Another great show at #RASC2016 except the crowd this year – So, brain dump of key takeways. First, I did not win the CloudLock Harley Davidson raffle [Bummer]. Other big ticket items including asking yourself “what does the data say” which runs parallel my own motto, “follow the data” trail.  Both have significant impact in how you address holistic data security practices, diversity in implementation and incident recovery.  Having an exit prevention strategy, for example, can be as essential, if not more, to being proactive and preventative controls.  While it has been proven that no security is full proof, there are many commonalities the root-cause. But first recapping the notables: Anthem 80 Million medical records which is the largest of it’s kind and new pathway to type of rich data breach; Premera for 11 Million accounts compromised for over 9 months which would segway to Dwell-time (I posted in the past)?; or Ashley Madison for failure of contracted services and security (so not actually/so much for the profile who likes what data itself i.e. $19 fee for deletion of data was not delivered prior to incident); 333,000+ IRS breach of records which is still climbing – that revealed 400,000 attempts of credits reports leading to this hack…
And so the commonalities:

  • Improperly segmented networks
  • detection deficit disorder (ignoring or looking at incidents in wrong places)
  • Failure to white list
  • Not monitoring critical systems
  • Poor awareness
  • No multi-factor authentication
  • Phishing messages 

Can’t have an IT discussion without, The Cloud – Companies should be responsible for their data and so warrants should be issued to the individual organization not to the cloud service providers.  Yes, worth more than a few words but does allow and command more transparency for customers and their clients to have the level of “trust” and necessary attestation upon signing-up for cloud services.  Matters of privacy is a timeless value and a balance between right to privacy and personal data, public value, and safety will be in the hot seat in legal, courts as the laws try to catch up with technology.
RSA’s key note heightened the privacy issues and how that would related to opening pandora’s box for allowing backdoors, etc. revealed without textual diligence, modern technological construct and consideration of its impact, both fundamental practices in the past as well as decisions for the future.

So, what’s the long-and-short? Defense in Depth is Dead.
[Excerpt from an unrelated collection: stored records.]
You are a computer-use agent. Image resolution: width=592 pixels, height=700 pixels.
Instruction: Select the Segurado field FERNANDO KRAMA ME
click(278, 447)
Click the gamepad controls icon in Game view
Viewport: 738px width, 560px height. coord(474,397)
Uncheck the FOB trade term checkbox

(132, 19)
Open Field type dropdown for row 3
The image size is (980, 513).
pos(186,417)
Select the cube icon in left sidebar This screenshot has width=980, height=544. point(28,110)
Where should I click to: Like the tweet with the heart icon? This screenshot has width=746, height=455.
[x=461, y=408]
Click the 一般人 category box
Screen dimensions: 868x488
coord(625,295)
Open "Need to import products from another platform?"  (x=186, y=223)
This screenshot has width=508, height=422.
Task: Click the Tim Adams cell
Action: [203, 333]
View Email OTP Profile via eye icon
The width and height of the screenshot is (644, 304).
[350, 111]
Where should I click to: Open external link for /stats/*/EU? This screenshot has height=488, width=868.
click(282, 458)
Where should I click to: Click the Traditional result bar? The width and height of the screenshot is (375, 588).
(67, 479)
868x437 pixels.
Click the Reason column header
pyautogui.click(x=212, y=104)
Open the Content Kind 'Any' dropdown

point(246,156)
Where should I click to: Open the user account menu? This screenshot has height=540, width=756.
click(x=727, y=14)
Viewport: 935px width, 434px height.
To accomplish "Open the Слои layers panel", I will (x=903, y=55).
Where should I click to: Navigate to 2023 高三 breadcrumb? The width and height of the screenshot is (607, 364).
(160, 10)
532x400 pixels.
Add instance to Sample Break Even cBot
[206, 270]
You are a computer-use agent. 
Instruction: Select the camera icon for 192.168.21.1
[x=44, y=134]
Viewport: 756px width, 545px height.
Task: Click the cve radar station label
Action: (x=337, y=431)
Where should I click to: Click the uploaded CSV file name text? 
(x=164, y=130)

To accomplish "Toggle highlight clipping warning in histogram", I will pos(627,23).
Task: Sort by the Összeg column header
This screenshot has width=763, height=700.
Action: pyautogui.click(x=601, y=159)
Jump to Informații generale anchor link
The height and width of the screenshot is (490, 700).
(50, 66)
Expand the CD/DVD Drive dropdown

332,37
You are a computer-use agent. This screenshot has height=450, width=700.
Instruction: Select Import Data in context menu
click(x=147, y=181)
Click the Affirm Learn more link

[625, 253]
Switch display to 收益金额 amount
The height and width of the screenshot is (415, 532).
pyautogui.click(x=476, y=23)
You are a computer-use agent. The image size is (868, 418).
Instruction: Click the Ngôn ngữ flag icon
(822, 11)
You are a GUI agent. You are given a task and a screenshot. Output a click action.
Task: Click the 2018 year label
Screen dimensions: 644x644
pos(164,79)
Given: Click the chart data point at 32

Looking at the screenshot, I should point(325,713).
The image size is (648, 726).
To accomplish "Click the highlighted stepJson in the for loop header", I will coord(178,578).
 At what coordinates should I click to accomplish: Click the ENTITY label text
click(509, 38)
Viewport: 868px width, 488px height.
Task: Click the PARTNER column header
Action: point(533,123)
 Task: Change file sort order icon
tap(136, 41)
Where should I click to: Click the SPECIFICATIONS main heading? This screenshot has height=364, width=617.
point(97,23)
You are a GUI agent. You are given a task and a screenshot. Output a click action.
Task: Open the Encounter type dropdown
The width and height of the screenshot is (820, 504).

The source is not connecting data elements and lack of collaboration within teams and outside company boundaries.  Solutioning is based on now based on integration and not layers!  The 6 key domains are

  • Discovery-got to know what’s on networks not just servers but cloud providers, IOT
  • State of security for each asset we own – not just vulnerability , malicious file e.g. phishing exploiting client-side vulnerability
  • Need ability to monitor activity across the network – packet inspection integration
  • Analyze – pulling domains together (event correlation, behavior analysis) to prioritize
  • Response – typically the SOC and effectively response
  • Protect – proactively protect devices (NOT prevent) and can it be done in an automated way – longest item for industry to solve since it’s based on trust of ability to do this

As a result, the upshot is (1) results will be visibility (for all state of assets including shadow), (2) understanding critical context (to prioritize threats/weaknesses), and (3) ability to take appropriate action in a decisive manner.  Conclusion instead is Long Live Depth in Defense.